Hay una pregunta que nadie se atreve a hacer en voz alta en Santo Domingo, pero que todo el mundo se hace en la intimidad: Si estas ONG son tan defensoras de los derechos humanos, de las fronteras abiertas y de la migración sin condiciones, ¿por qué no hacen el mismo trabajo en Texas, en Arizona o en Florida?

La respuesta es simple, brutal y explica todo: Porque en República Dominicana pueden hacer lo que en Estados Unidos sería delito, cierre inmediato y deportación de sus directivos.

No estamos hablando de ayuda humanitaria. Estamos hablando de un modelo de negocio. Y como todo modelo de negocio, necesita un país permisivo para operar.

Aquí las razones estructurales por las que este activismo no es exportable:

1. En República Dominicana viven del chantaje moral, en EE.UU. se enfrentarían al Estado.

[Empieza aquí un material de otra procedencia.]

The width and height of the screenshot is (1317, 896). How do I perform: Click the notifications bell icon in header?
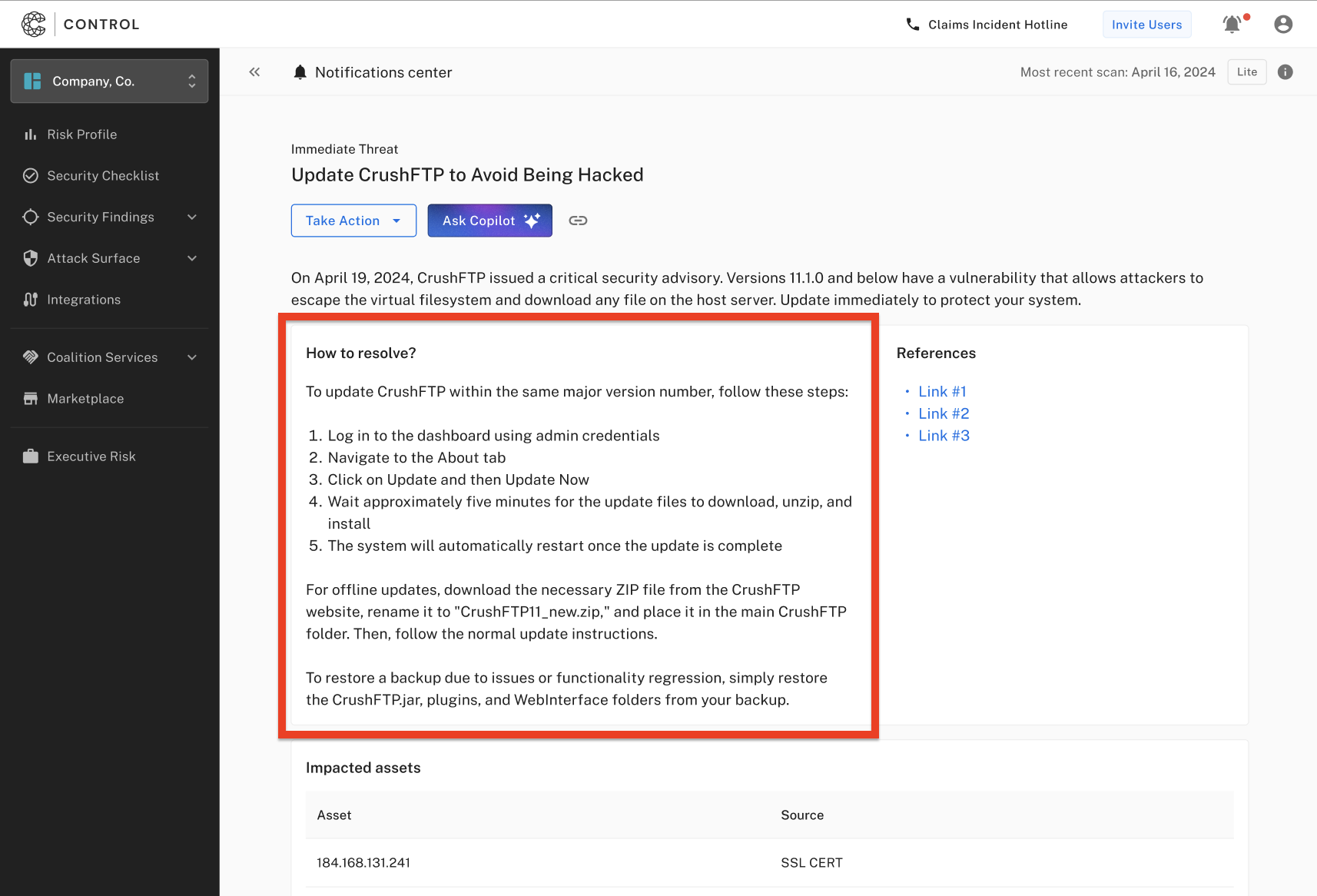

El discurso que usan aquí es: "Si controlas tu frontera, eres racista". Es una fórmula que funciona perfecto en una isla pequeña, acomplejada por su historia y sensible a la presión internacional.

Intenta hacer eso en EE.UU. Intenta ir a la frontera de Eagle Pass, Texas, y decirle a la Border Patrol que no puede deportar a un indocumentado porque "tiene derecho adquirido". Intenta demandar al Estado de Florida por pedir papeles para trabajar. Te responden con la ley federal de inmigración, con 8 U.S.C. § 1324, que criminaliza el transporte y albergue de ilegales. Allá no eres "defensor de derechos", eres traficante.

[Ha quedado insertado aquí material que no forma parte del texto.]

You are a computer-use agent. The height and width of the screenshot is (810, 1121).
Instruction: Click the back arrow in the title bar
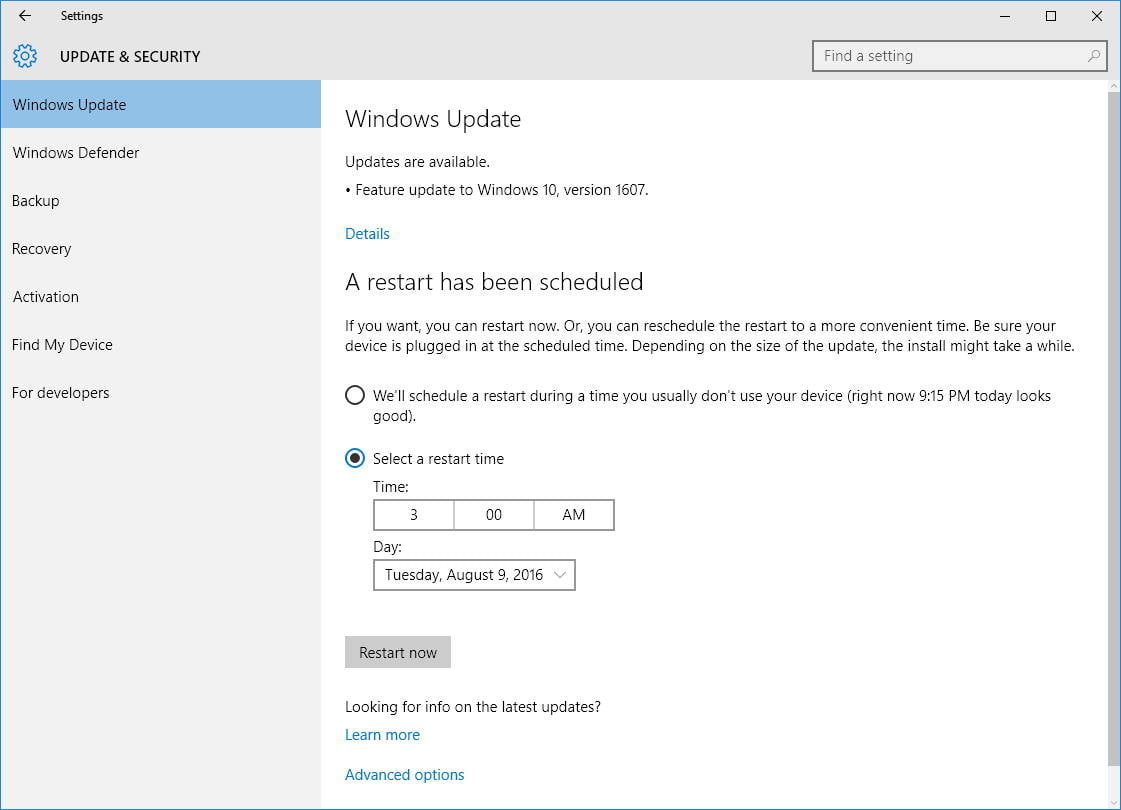tap(25, 16)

En República Dominicana piden desobediencia a la Ley de Migración. En EE.UU. jamás se atreverían a pedir desobediencia a la Ley de Migración.

2. El doble rasero de la soberanía.

Ninguna de estas ONG cuestiona que Estados Unidos tenga derecho a tener un muro, a tener ICE, a deportar a 300 mil personas al año, a poner en jaulas a niños migrantes en la era Obama y Biden. Nadie cuestiona que Bahamas deporte haitianos encadenados. Nadie cuestiona que Canadá tenga un sistema de puntos migratorio durísimo.

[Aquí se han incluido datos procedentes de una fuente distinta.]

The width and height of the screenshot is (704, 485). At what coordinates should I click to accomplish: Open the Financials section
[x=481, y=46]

Solo la soberanía dominicana es ilegítima. Solo nosotros no tenemos derecho a definir quién entra a nuestra casa. Es un racismo invertido: asumen que el dominicano no tiene la madurez para tener un Estado como lo tiene un norteamericano.

3. Porque su financiamiento depende de que República Dominicana siga siendo el problema.

Vamos a decirlo sin eufemismos: Si mañana Haití fuera un país funcional y no hubiera migración irregular hacia RD, 80% de estas ONG quebrarían. Su presupuesto no viene de cuotas de dominicanos. Viene de USAID, de fundaciones europeas, de Open Society, de agencias que necesitan un informe anual de "abusos" para justificar el próximo desembolso.

En EE.UU. ese dinero no existe. Allá el financiamiento filantrópico es para defender al migrante dentro de EE.UU., no para atacar al propio Estado americano. Ninguna fundación de Washington te va a pagar para decir que Estados Unidos es un estado de apartheid. Pero sí te paga para decir que República Dominicana lo es. Es más barato, más exótico y sin consecuencias legales para ellos.

Es la industria de la pobreza ajena. Necesitan un villano barato. RD es el villano perfecto: habla español, es negro y mestizo también, no tiene lobby en Washington, y no te va a cerrar la fundación.